- Theatrical release poster
- Directed by: Marcel Pagnol
- Written by: Marcel Pagnol Herman G. Weinberg (English titles)
- Produced by: Marcel Pagnol
- Starring: Raimu; Fernandel; Josette Day;
- Cinematography: Willy
- Edited by: Jeannette Ginestet
- Music by: Vincent Scotto
- Distributed by: Siritzky International Pictures Corporation (USA)
- Release date: 20 December 1940;
- Running time: 170 minutes
- Country: France
- Language: French

= The Well-Digger's Daughter (1940 film) =

1940 film by Marcel Pagnol

The Well-Digger's Daughter (La Fille du puisatier) is a 1940 French romantic comedy drama film directed by Marcel Pagnol.

==Plot==
Patricia, a peasant, becomes pregnant by Jacques, a military pilot from a local family. As war breaks out, Jacques serves in World War II, but his family refuses to support his child and likewise, Patricia's father expels her from her home. Patricia stays with her aunt and gives birth to a boy. After Jacques is reported killed in the war, both families wish to meet their new grandchild.
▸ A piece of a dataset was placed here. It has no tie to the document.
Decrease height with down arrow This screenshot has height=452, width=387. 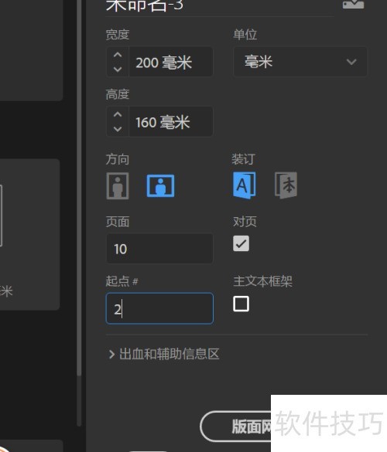(x=118, y=129)
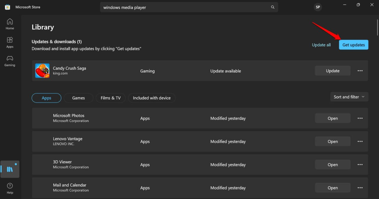This screenshot has height=199, width=379.
Task: Click the Candy Crush Saga app icon
Action: [42, 71]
Jacques is not dead, however; he returns and Patricia agrees to marry him.

==Selected cast==
- Raimu as Pascal Amoretti
- Fernandel as Félipe Rambert
- Josette Day as Patricia Amoretti
- Line Noro as Marie Mazel
- Georges Grey as Jacques Mazel
- Fernand Charpin as Monsieur Mazel
- Milly Mathis as Nathalie
- Clairette as Amanda Amoretti
- Roberte Arnaud as Roberte Amoretti
- Raymonde as Éléonore Amoretti

==Reception==
In the film's most famous scene, Patricia and Jacques' families and the rest of the village listen to Philippe Pétain's speech of 17 June 1940 announcing the need for an armistice in the Battle of France. Because of the scene La Fille du puisatier has been called the first "Vichy film". Most of the filming occurred before Pétain's speech on the defeat of the French Third Republic, the scene with the speech was added later.

French actor Daniel Auteuil wrote, directed, and starred in a remake of this film in 2011.